Un país en el que resulta imposible ponerse de acuerdo sobre los elementales hechos. Un país en el que resulta imposible ponerse de acuerdo incluso sobre el significado de las palabras: han perdido su valor. Un país donde nadie parece dispuesto a asumir las responsabilidades de sus actos. Un país que acaba de vivir un estallido de violencia sin precedentes desde que retornó a la democracia, pero donde el debate público sobre la violencia es impracticable, un imposible... Esta semana concluyó la etapa de comparecencias ante la comisión parlamentaria que investiga el paro nacional y los resultados son desalentadores: queda el retrato de un Ecuador dividido en bandos irreconciliables.

El presidente de la comisión, Fernando Burbano, del Bloque de Acción Democrática Independiente (BADI), ha hecho un buen trabajo: sentó a todos los actores y a todos permitió, respetuosamente, decir lo suyo; medió en los eventuales conflictos que, por momentos, desdibujaron el diálogo; pidió precisiones e hizo (no fue el único) preguntas pertinentes; en una Asamblea conocida por mantener jornadas laborales de martes a jueves, puso a la comisión a trabajar a fondo, consecuente con la urgencia del tema. No pudo (y esto era inevitable) evitar que su comisión cojeara del mismo pie que todas las “comisiones investigadoras” que se conforman en la Asamblea: la falta de tiempo y herramientas para llegar a conclusiones que solo están al alcance de los procesos judiciales. Hoy queda por redactar un informe, para consideración del Pleno, sobre lo ocurrido entre el 3 y el 13 de octubre: es un gran desafío.

(Qué se pide): Reproduce sin cambios el fragmento del texto sobre el paro nacional que va desde "Un país en el que resulta imposible ponerse de acuerdo sobre" hasta "en bandos irreconciliables.", ambos incluidos.

(Listado):
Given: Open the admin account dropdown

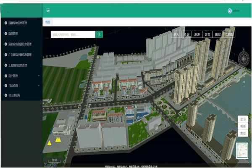Looking at the screenshot, I should [x=236, y=11].
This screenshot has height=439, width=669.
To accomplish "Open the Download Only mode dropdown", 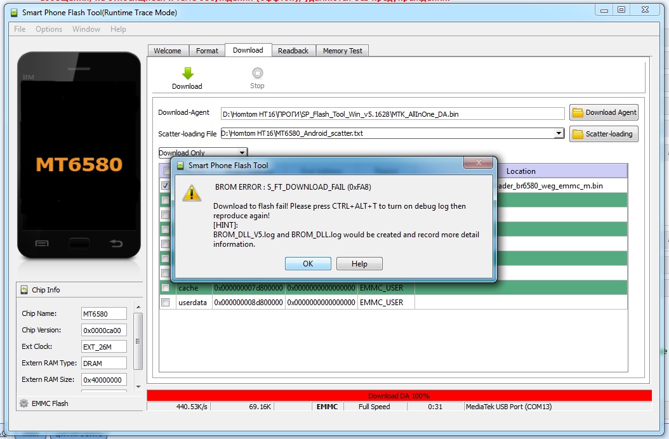I will (242, 153).
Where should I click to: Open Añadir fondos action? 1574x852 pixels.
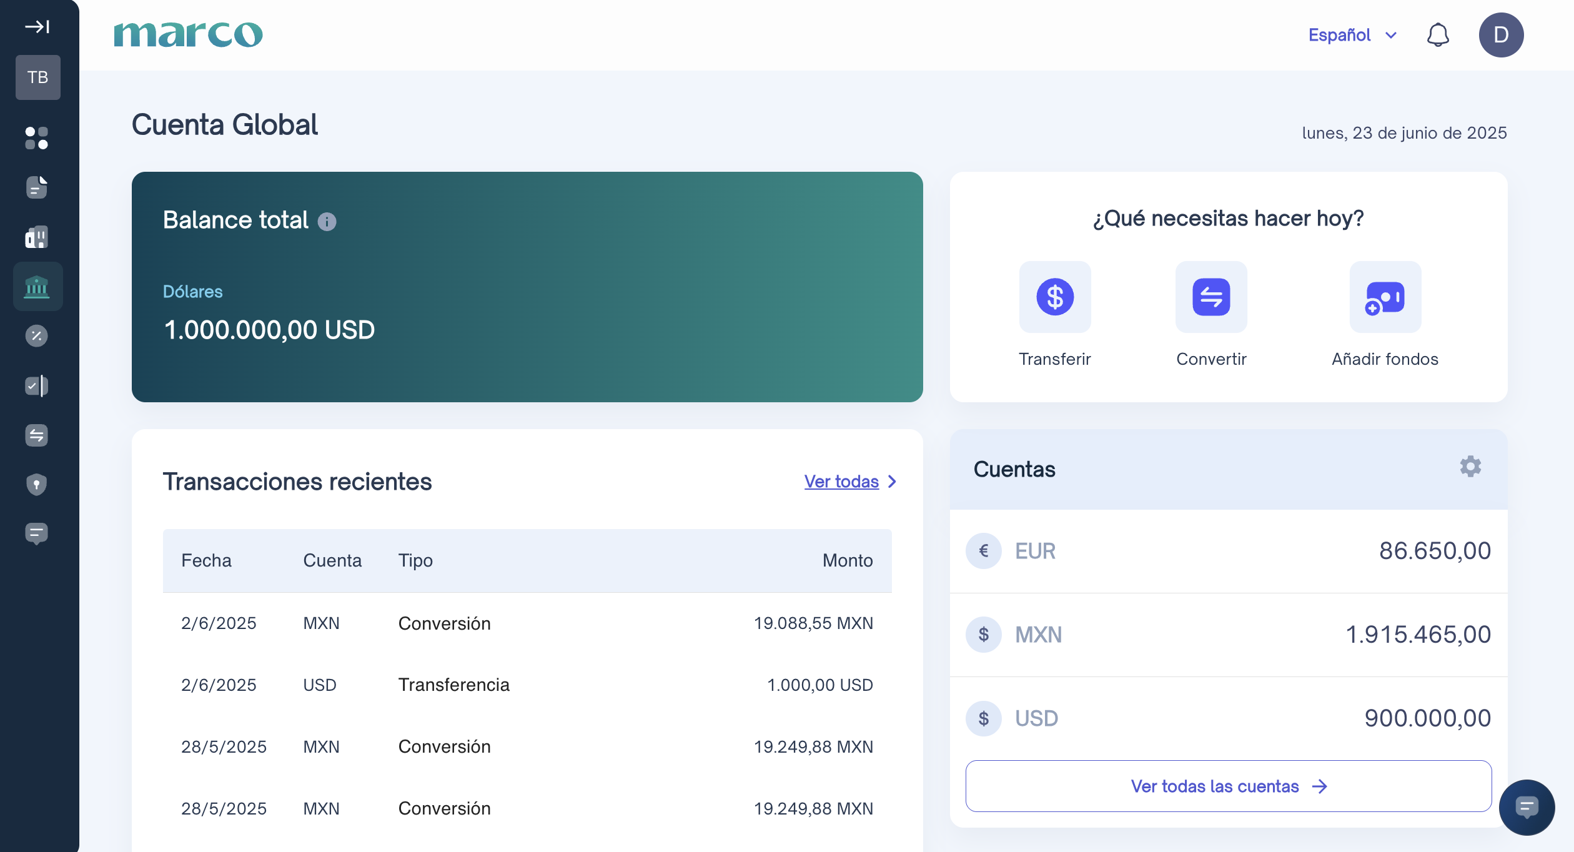pyautogui.click(x=1385, y=297)
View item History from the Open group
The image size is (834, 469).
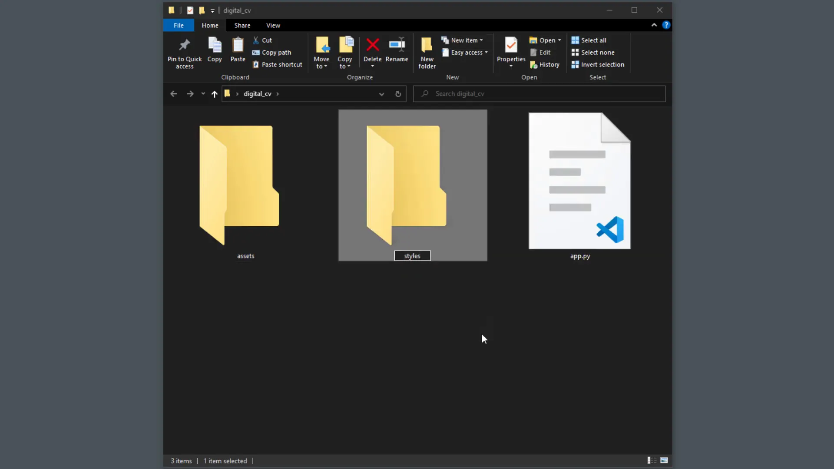[x=545, y=65]
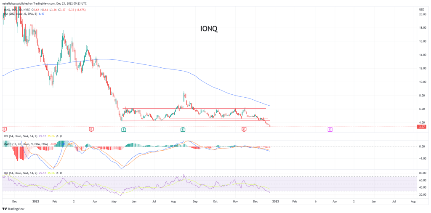Click the TradingView logo in bottom-left corner

[13, 209]
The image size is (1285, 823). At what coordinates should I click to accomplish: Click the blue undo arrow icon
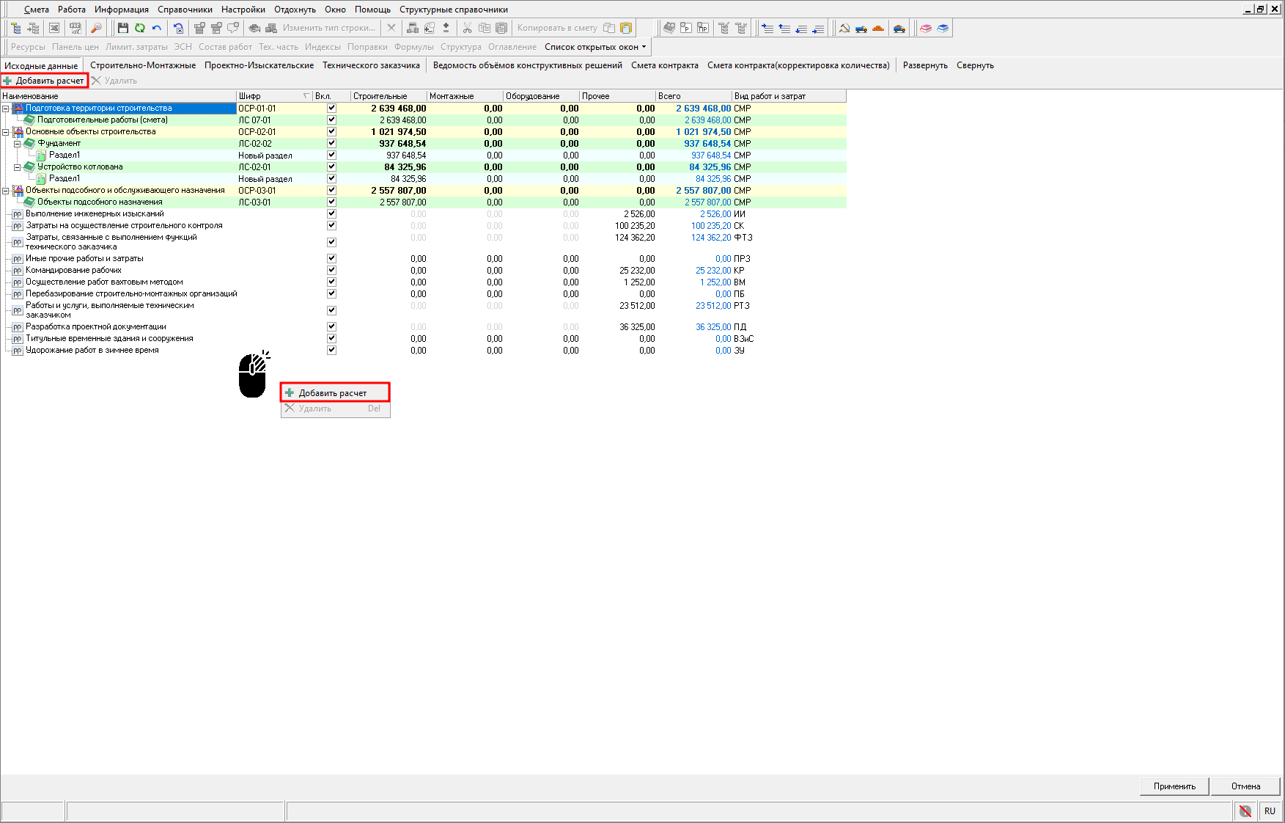tap(157, 28)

(Respuesta):
Un país en el que resulta imposible ponerse de acuerdo sobre los elementales hechos. Un país en el que resulta imposible ponerse de acuerdo incluso sobre el significado de las palabras: han perdido su valor. Un país donde nadie parece dispuesto a asumir las responsabilidades de sus actos. Un país que acaba de vivir un estallido de violencia sin precedentes desde que retornó a la democracia, pero donde el debate público sobre la violencia es impracticable, un imposible... Esta semana concluyó la etapa de comparecencias ante la comisión parlamentaria que investiga el paro nacional y los resultados son desalentadores: queda el retrato de un Ecuador dividido en bandos irreconciliables.